In 2012, Apple (NASDAQ: AAPL) created a vicious cycle when it decided to release the fourth-generation iPad roughly seven months after the third-generation model arrived at retail.
The decision surprised many tech enthusiasts, but it was entirely necessary. Without the iPad 4, Apple would have had to rearrange its product lineup for 2013.
Before the iPad Mini was unveiled, many expected the iPad 4 to be released in the spring of 2013. If Apple jumped ahead and released it in November 2012, the company could feasibly sit tight for a while and release the iPad 5 and iPad Mini 2 in November 2013.
However, if Apple had only released the iPad Mini last fall, it would have likely upgraded the 10-inch model in the spring. This could have divided its customers as they pondered the contents and features of the next iPad, which would have been right around the corner.
Thus, Apple did what it had to and released the iPad 4 prematurely to prevent other premature upgrades.
That was the thought, at least. It now seems that Apple may be implementing another strategy. Instead of releasing sensible upgrades at key times during the year (as it has with the iPhone), Apple is determined to tweak the iPad as frequently as possible.
The question now is whether or not this is an effective strategy for the Mac maker to implement.
In the official press announcement, Philip Schiller, Apple's Senior VP of Worldwide Marketing, said that the company has sold more than 120 million iPads worldwide. Apple sold nearly 20 million of them in the last quarter alone.
With an MSRP of $799 for the Wi-Fi model and $929 for the 4G (cellular) edition, the tweaked iPad is anything but cheap. If there were a few new features -- or even a longer-lasting battery -- Apple may have been able to easily justify the price to some consumers.
Apple is not aiming to sell the 128GB model to consumers, however. Its goal is to conquer the enterprise market -- the same market that Microsoft (NASDAQ: MSFT) is shooting for with the Surface Windows 8 Pro tablet. Both items are due to ship next week.
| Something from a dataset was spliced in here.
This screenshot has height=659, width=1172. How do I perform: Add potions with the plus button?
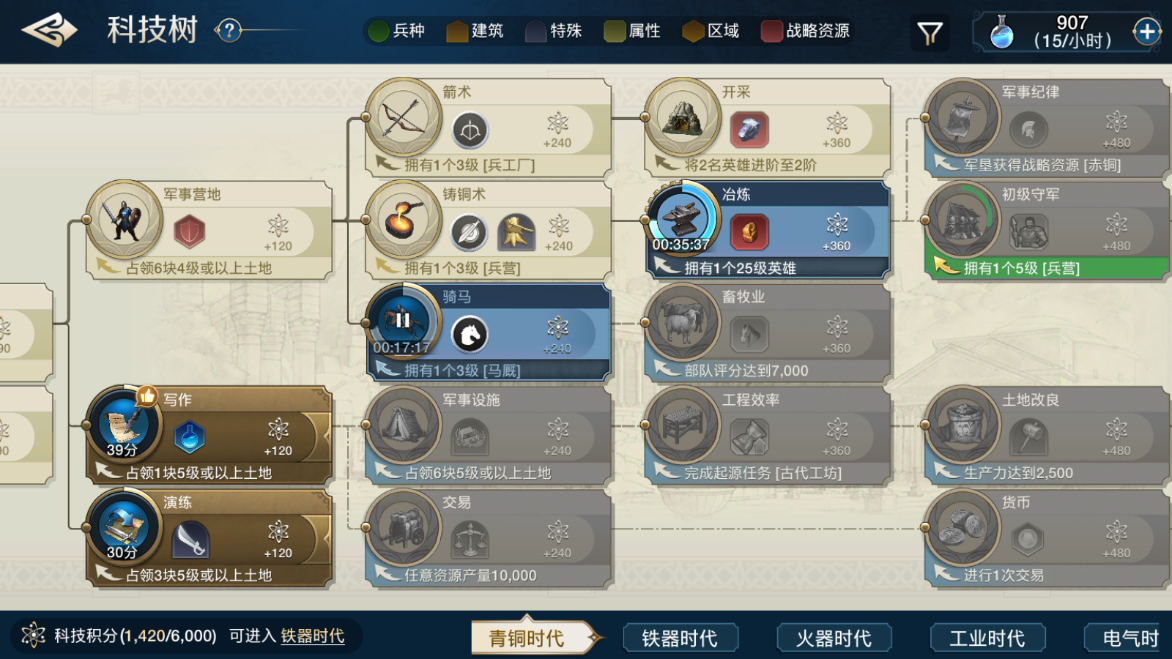tap(1146, 32)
Unlike Surface Windows 8 Pro, however, the 128GB iPad 4 does not provide any bonuses beyond the increased storage space. It is not on par with a MacBook Pro or a MacBook Air, which cost more but offer a plethora of additional benefits.
Surface Windows 8 Pro, which starts at $899 ($100 more than the Wi-Fi-only iPad), is comparable to an actual laptop. It contains the full version of Windows 8, an Intel (NASDAQ: INTC) Core i5 processor, 4GB of RAM, a microSDXC card slot and one USB 3.0 port, as well as a Mini DisplayPort.
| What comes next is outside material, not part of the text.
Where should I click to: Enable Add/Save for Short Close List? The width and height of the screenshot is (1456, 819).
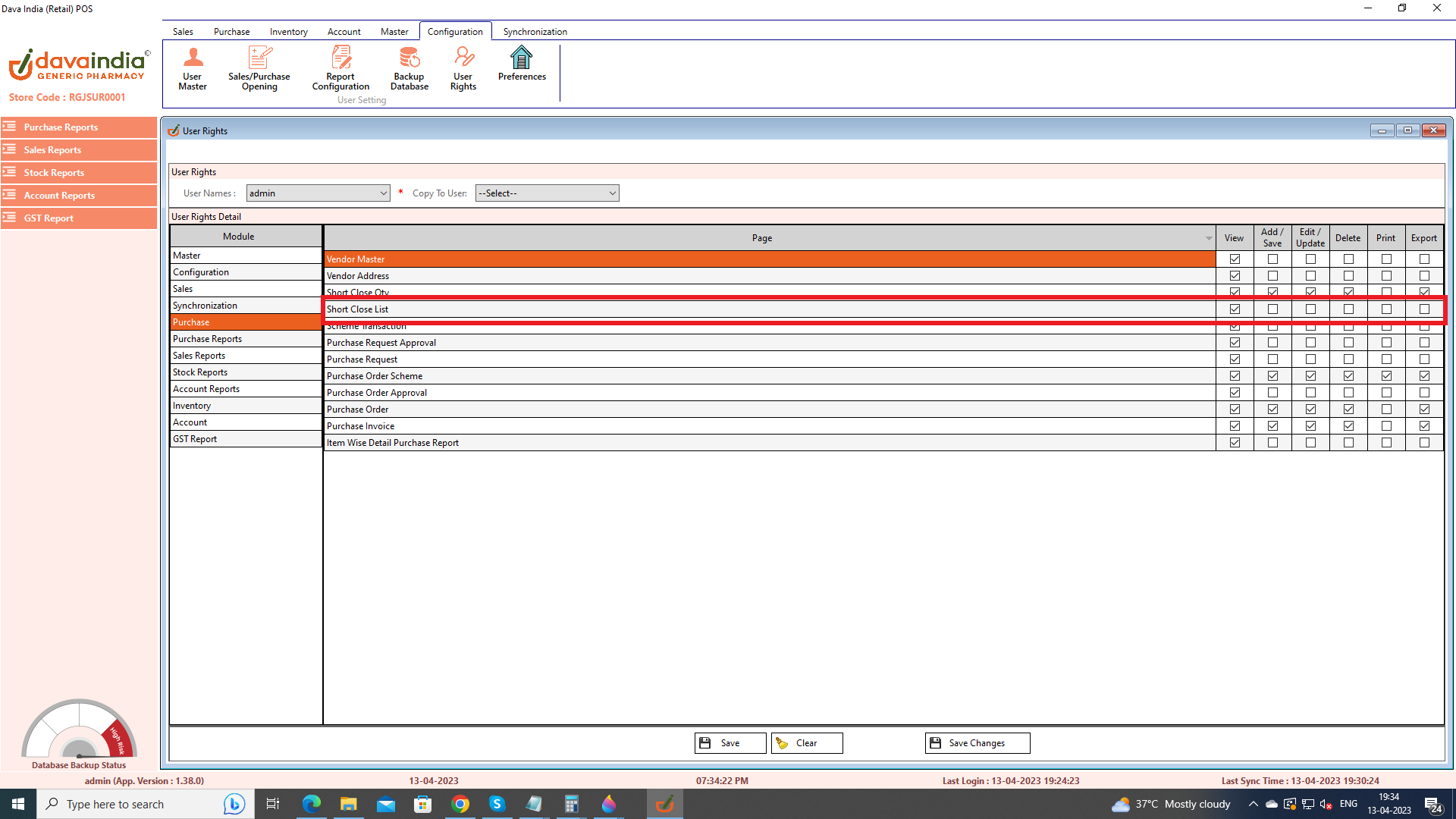[1272, 309]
None of these features can be found within the current iPad. As an iOS device, it runs Apple's mobile operating system -- not Mac OS.
Regardless, some investors are bound to speculate that Apple only chose to release the 128GB iPad to counter Microsoft's efforts. Even if that is the case, it does not change the fact that Apple is setting a new precedent for its device upgrades.
Instead of waiting until the optimal time to release each enhancement, Apple is perfectly content selling iPads that are tweaked with some of the most minor upgrades the industry has ever seen.